Testo fornito:
=====
UN CAVILLO PER LIBERARE CECILIA SALA? – PER OTTENERE DA TEHERAN LA SCARCERAZIONE O I DOMICILIARI IN AMBASCIATA PER LA GIORNALISTA ITALIANA, IL GOVERNO DEVE TROVARE IL MODO DI NON ESTRADARE NEGLI STATI UNITI L’IRANIANO ABEDINI NAJAFABADI, SENZA PERO’ FAR INCAZZARE WASHINGTON – NORDIO E MANTOVANO PUNTANO SU UN APPIGLIO TECNICO: L’INGEGNERE DEI DRONI È ACCUSATO DI AVER FIANCHEGGIATO “IL CORPO DELLE GUARDIE DELLA RIVOLUZIONE ISLAMICA”, CHE L’ITALIA E L’UE NON CONSIDERANO UN’ORGANIZZAZIONE TERRORISTICA (A DIFFERENZA DEGLI USA) – GIORGIA MELONI DEVE CHIUDERE IL CASO ENTRO L’INSEDIAMENTO ALLA CASA BIANCA DI TRUMP – A COMPLICARE LE TRATTATIVE CON WASHINGTON C’È IL PRECEDENTE DI ARTEM USS, CHE GLI USA VOLEVANO E INVECE E' SCAPPATO…
1. NORDIO CERCA LA SPONDA USA PER RIFIUTARE L’ESTRADIZIONE
Estratto dell’articolo di Giuliano Foschini per “la Repubblica”
Tre partite. In una. La liberazione di Cecilia Sala si sta giocando in questo momento su tre tavoli diversi del governo, tutti però sotto gli occhi del sottosegretario, e autorità delegata, Alfredo Mantovano. C’è la partita nelle mani della diplomazia e, più precisamente, dell’intelligence: sono i quadri di Dis e Aise a tenere i contatti, in un quadro reso ancora più complicato dalle divisioni interne, con il governo iraniano per pretendere il «principio di reciprocità» in quello che è ormai, nessuno più ne fa nemmeno un mistero lessicale, una trattativa per la liberazione di un ostaggio. Perché Cecilia Sala è un ostaggio.
C’è poi il nodo del rapporto con gli Stati Uniti, che in questa storia non sono uno spettatore terzo: di questo si è occupata, e ancora di più lo farà nelle prossime ore, direttamente la presidente del Consiglio, Giorgia Meloni, sfruttando i suoi buoni rapporti con Washington e anche il momento favorevole del cambio di amministrazione tra Biden e Trump. […]
C’è poi un terzo tavolo, quello della giustizia. E passa per il rapporto del governo con la magistratura. E dalla possibilità che il ministro Carlo Nordio ha di agire da solo e di liberare Mohammad Abedini Najafabadi. Sfruttando, come ha spiegato Repubblica nei giorni scorsi, un articolo del codice di procedura penale, il 718, che al comma 2 prevede che, in caso di arresto con richiesta di estradizione, «la revoca è sempre disposta se il ministro della Giustizia ne fa richiesta». Significa che se oggi Nordio lo chiedesse, Abedini Najafabadi sarebbe libero. […]
CARLO NORDIO ALFREDO MANTOVANO
In queste ore gli uffici hanno studiato e spiegato come esistono alcuni precedenti (quello recente dell’ingegnere informatico Hernè Falciani, arrestato a Malpensa e rilasciato su richiesta del ministero o quello del regista ucraino Yeven Eugene Lavrenchuk, arrestato a Napoli su richiesta russa e poi liberato sempre su ordine del governo).
=====
Estratto dati:
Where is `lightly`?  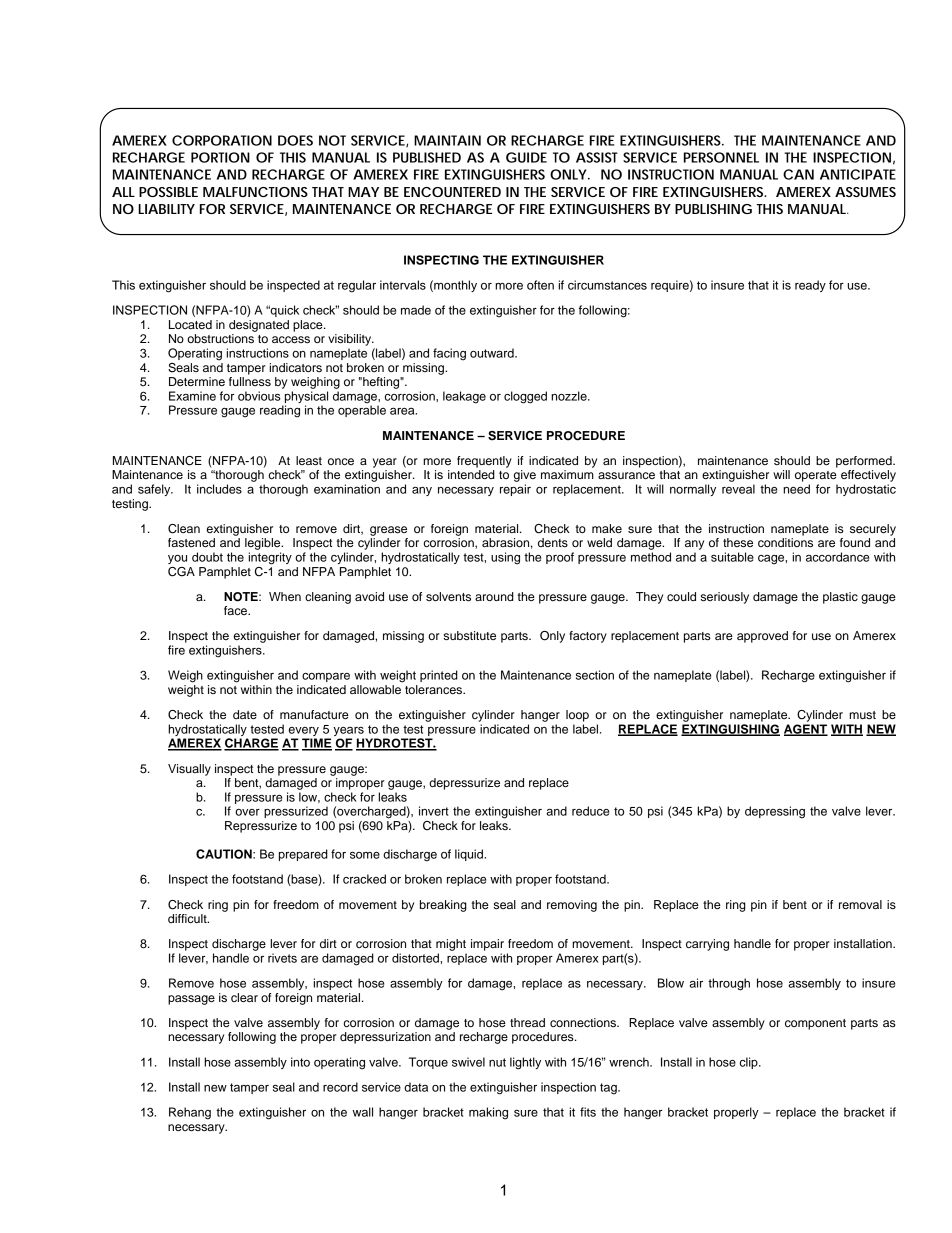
=====
Da svolgere:
1. Nell'articolo su Cecilia Sala, perché il ministro Nordio avrebbe la possibilità di liberare da solo Abedini Najafabadi? Spiegalo in una-tre frasi.
2. Trascrivi fedelmente dall'articolo su Cecilia Sala tutto il passo che va da "Tre partite. In" fino a "è un ostaggio.".
Per rispondere serve soltanto l'articolo su Cecilia Sala, non il materiale.

Risposte:
1. Perché l'articolo 718 del codice di procedura penale, al comma 2, stabilisce che in caso di arresto con richiesta di estradizione la revoca è sempre disposta se il ministro della Giustizia ne fa richiesta. Di conseguenza, se Nordio la chiedesse oggi, Abedini Najafabadi sarebbe libero.

2.
Tre partite. In una. La liberazione di Cecilia Sala si sta giocando in questo momento su tre tavoli diversi del governo, tutti però sotto gli occhi del sottosegretario, e autorità delegata, Alfredo Mantovano. C’è la partita nelle mani della diplomazia e, più precisamente, dell’intelligence: sono i quadri di Dis e Aise a tenere i contatti, in un quadro reso ancora più complicato dalle divisioni interne, con il governo iraniano per pretendere il «principio di reciprocità» in quello che è ormai, nessuno più ne fa nemmeno un mistero lessicale, una trattativa per la liberazione di un ostaggio. Perché Cecilia Sala è un ostaggio.